Il Giudice di primo grado dichiarava tale licenziamento illegittimo reintegrando il dipendente. La Corte di Appello di Brescia riformava la sentenza del Giudice di primo grado ritenendo legittimo il licenziamento. Il lavoratore ricorreva in Cassazione.
La sentenza in esame assume rilievo sotto due aspetti: quello procedurale e quello sostanziale.
Relativamente al primo profilo procedurale la Suprema Corte ha statuito che: “Il requisito di immediatezza della contestazione disciplinare deve essere inteso in modo ampio e non restrittivo essendo questo principio compatibile con l’intervallo di tempo necessario al datore di lavoro per il preciso accertamento delle infrazioni commesse dal lavoratore”.
I Giudici di Legittimità richiamano, quindi, i principi giurisprudenziali consolidati in merito alla relatività del principio dell’immediatezza e la compatibilità dello stesso con l’intervallo di tempo necessario al datore di lavoro per il preciso accertamento delle infrazioni commesse dal lavoratore.
Nel caso di specie, secondo la Cassazione, essendo tali infrazioni del dipendente plurimi comportamenti concentrati in un mese e, quindi, in un lasso di tempo breve, la Corte d’Appello ha coerentemente negato che il datore di lavoro avesse l’obbligo, volta per volta, di contestare e sanzionare in maniera progressiva e graduale i singoli episodi in quanto questi sono risultati elementi di prova rappresentativi di un quadro di scarsa diligenza nella prestazione lavorativa, sufficienti a legittimare la risoluzione del rapporto.
La Suprema Corte ha, quindi, in primo luogo, escluso la violazione del principio dell’immediatezza della contestazione.

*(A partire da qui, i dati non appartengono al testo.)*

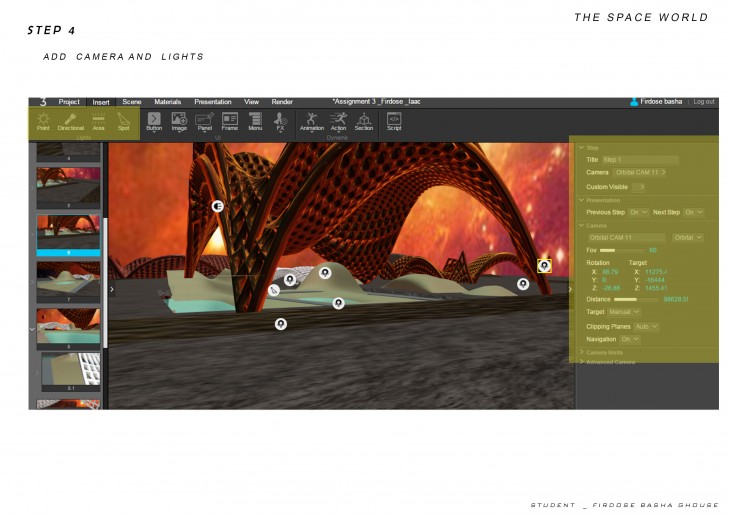Open the Orbital camera type dropdown
This screenshot has width=730, height=516.
pyautogui.click(x=687, y=238)
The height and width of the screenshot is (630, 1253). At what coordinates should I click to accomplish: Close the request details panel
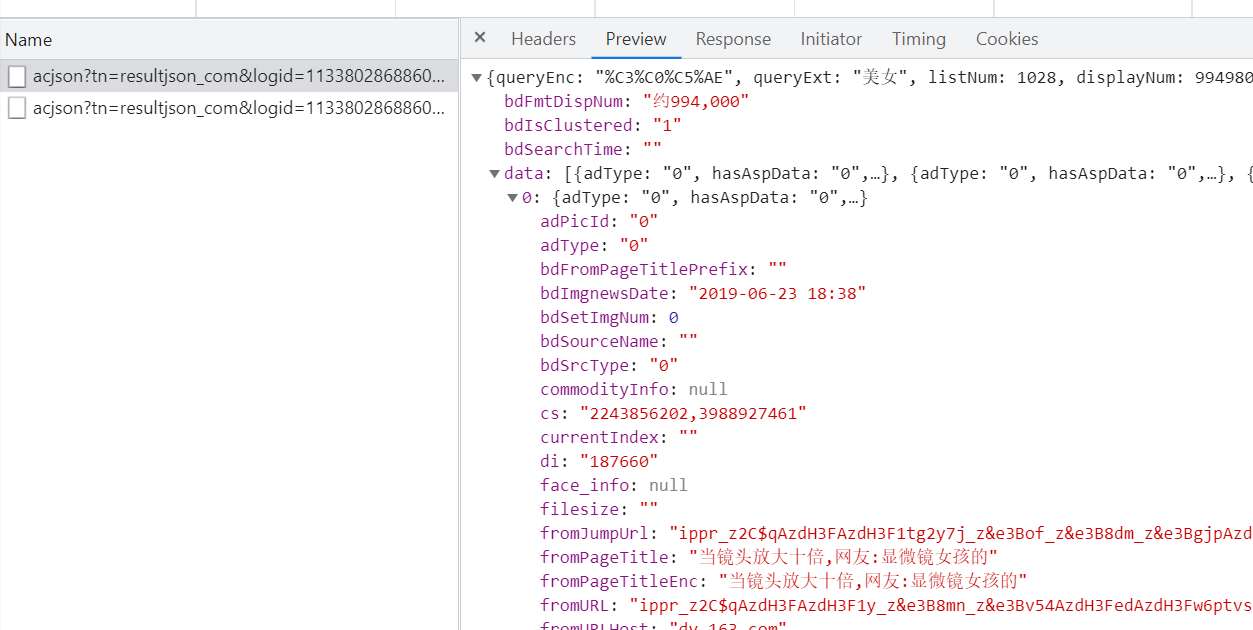pos(480,38)
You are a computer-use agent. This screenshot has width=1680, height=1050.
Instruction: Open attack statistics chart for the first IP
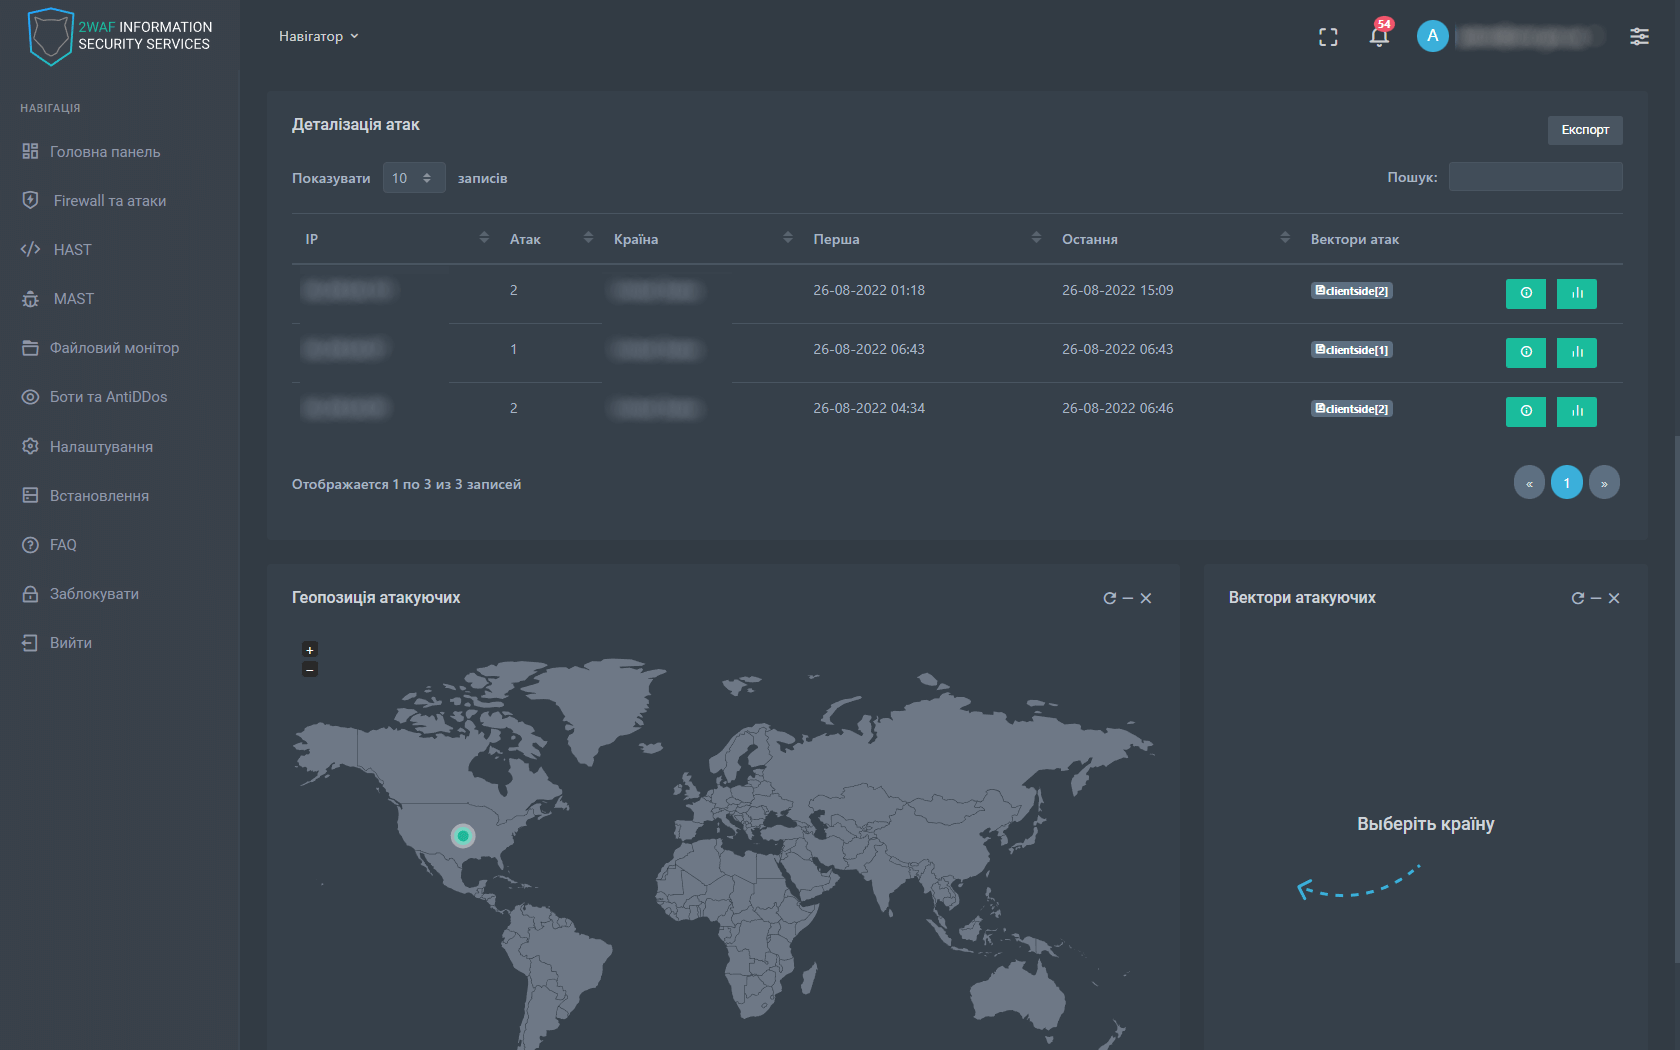(1576, 293)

Relativamente al secondo profilo, quello sostanziale, la Suprema Corte ha statuito che: “E’ legittimo il licenziamento intimato al lavoratore per scarso rendimento qualora sia risultato provato, sulla scorta di una complessiva valutazione dell’attività resa dal lavoratore stesso ed in base agli elementi dimostrati da datore di lavoro, una evidente violazione della diligente collaborazione dovuta dal dipendente – ed a lui imputabile – in conseguenza dell’enorme sproporzione tra gli obiettivi fissati dai programmi di produzione per il lavoratore e quanto effettivamente realizzato nel periodo di riferimento, avuto riguardo al confronto dei risultanti dati globali riferito ad una media di attività tra i vari dipendenti ed indipendentemente dal conseguimento di una soglia minima di produzione”.
L’apparente novità è costituita dal fatto che i Giudici di legittimità sembrano desumere la negligenza della condotta del lavoratore dal mancato raggiungimento degli obiettivi e dalla sproporzione tra la qualità della prestazione lavorativa del dipendente poi licenziato e le performance medie dei colleghi.

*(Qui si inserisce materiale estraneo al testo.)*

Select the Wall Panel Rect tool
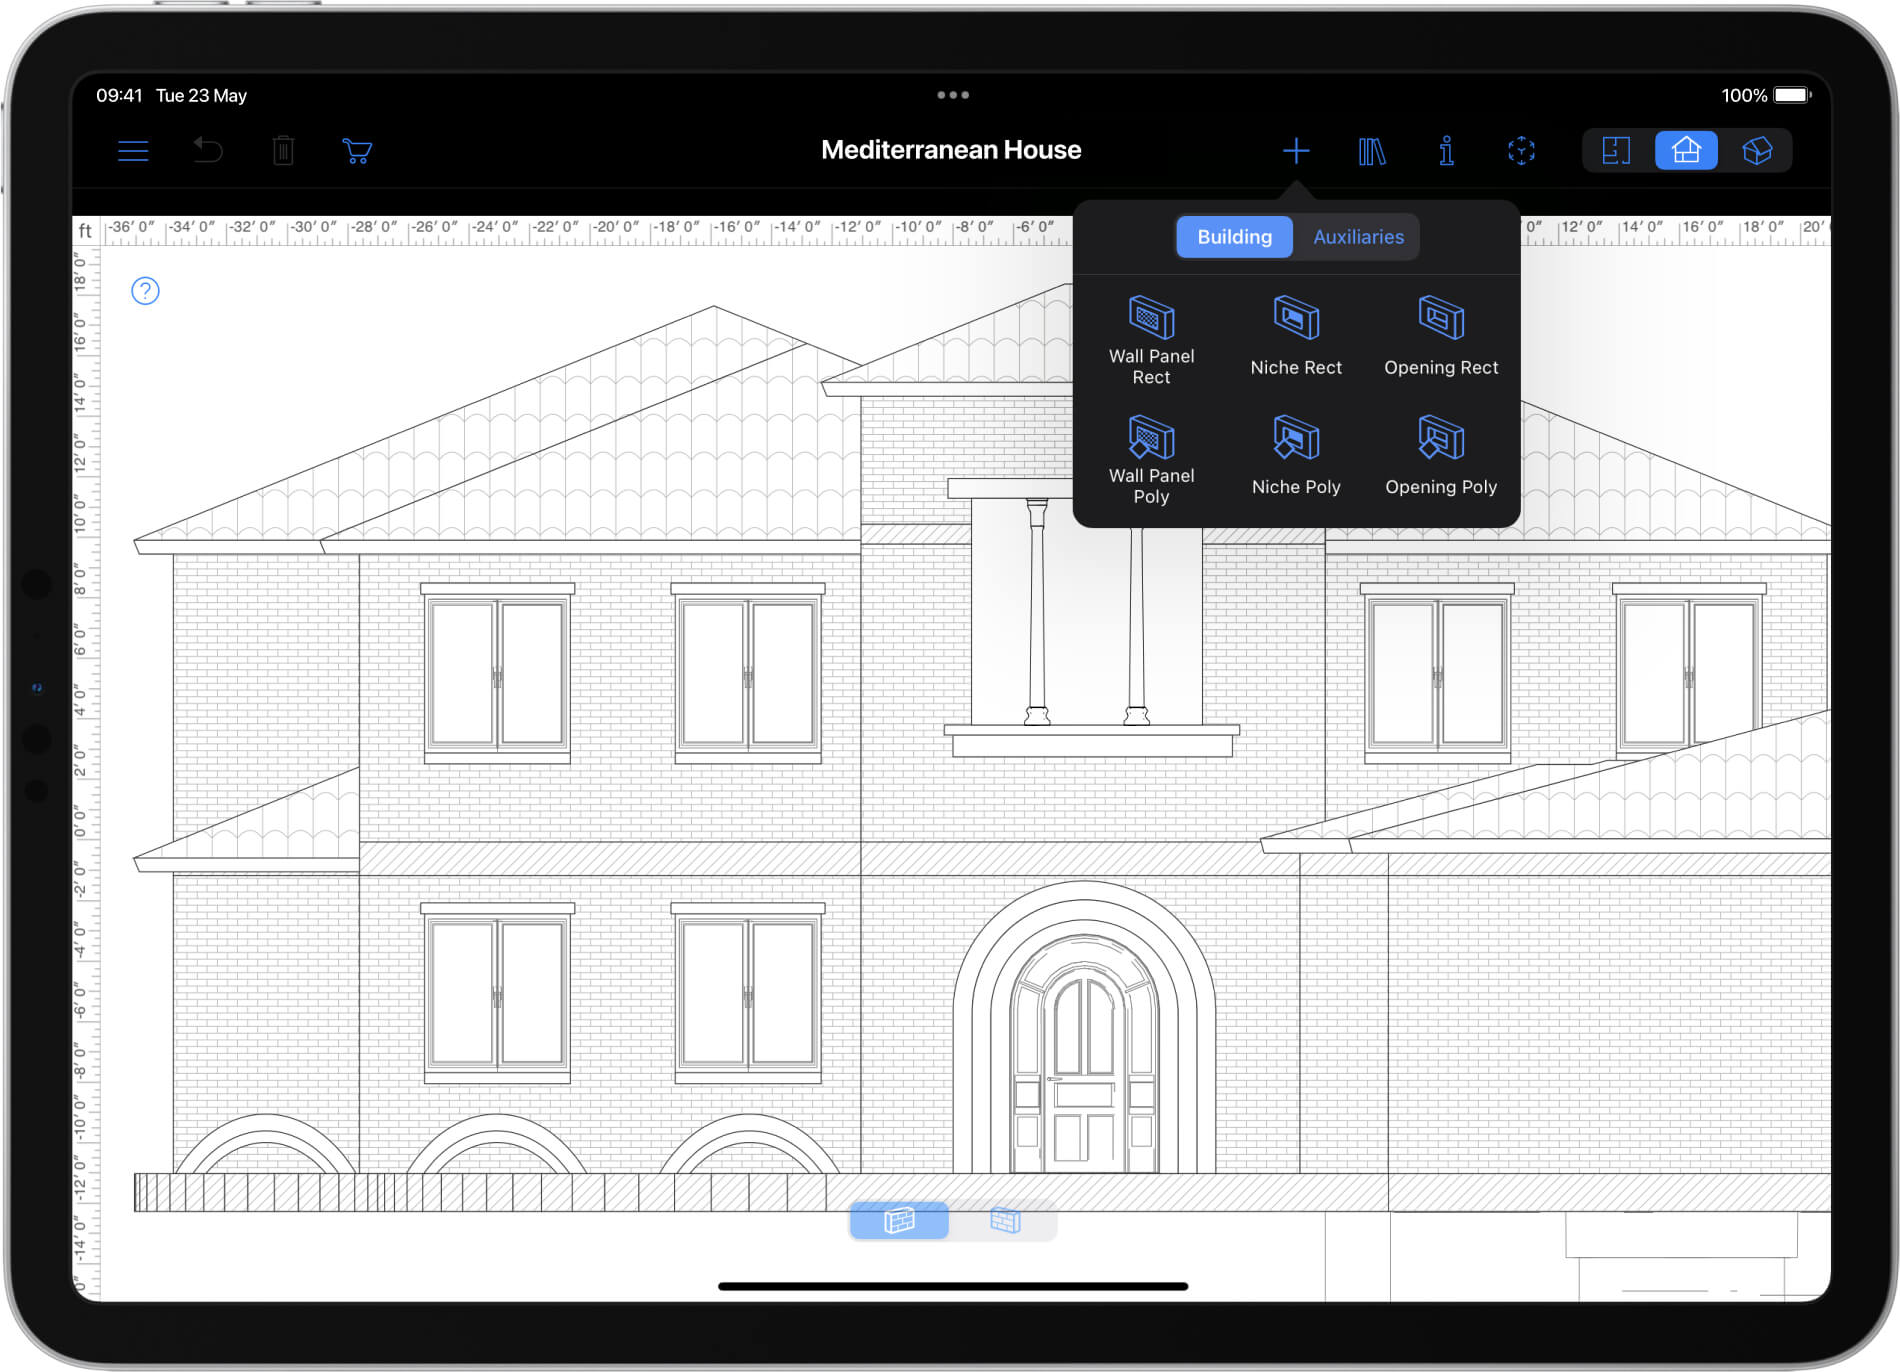1900x1372 pixels. tap(1151, 340)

Ma, avendo l’istruttoria confermato anche i vari inadempimenti contestati, la proporzionatezza del licenziamento deriva anche da ulteriori fattori: “la frequenza e la ricorrenza delle mancanze, la sua abitualità ai limiti dello scarso rendimento, l’evidente progressiva disaffezione al lavoro”.

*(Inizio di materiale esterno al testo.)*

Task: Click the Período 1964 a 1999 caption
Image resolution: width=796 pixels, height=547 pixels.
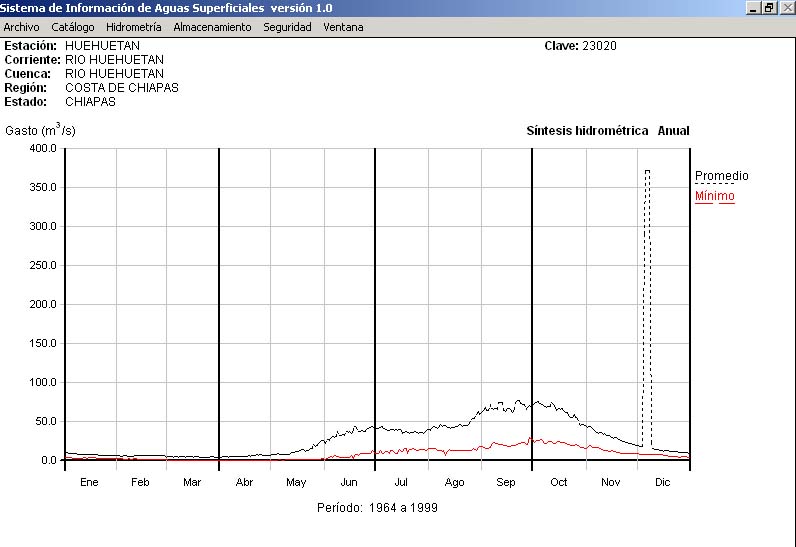Action: (x=377, y=508)
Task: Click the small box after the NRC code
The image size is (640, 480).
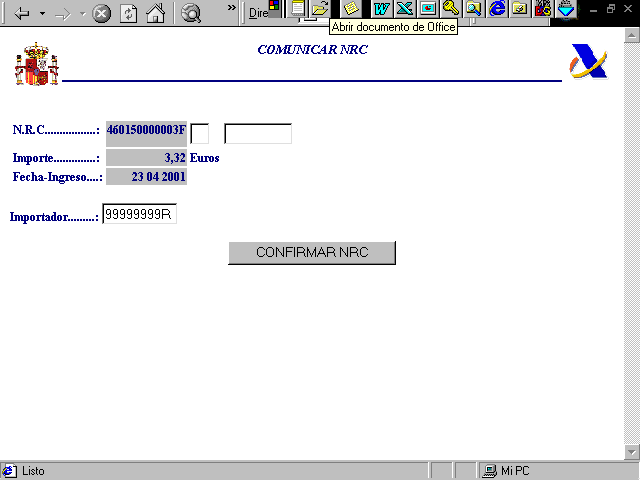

In conclusione, il datore di lavoro oltre ad aver provato il divario tra la qualità della prestazione del lavoratore licenziato e quella media dei suoi colleghi, ha anche dato prova dell’imputabilità di ciascun addebito alla colpa del lavoratore.
Sulla base di tali riscontri, la Cassazione ha dato ragione al Giudice d’Appello che aveva correttamente rilevato che la condotta del dipendente era sintomo di un rendimento lavorativo insufficiente che andava ricompreso nella violazione degli obblighi di diligenza, nell’inadempimento della prestazione e nello scarso rendimento, elementi tutti questi sufficienti a legittimare la risoluzione del rapporto.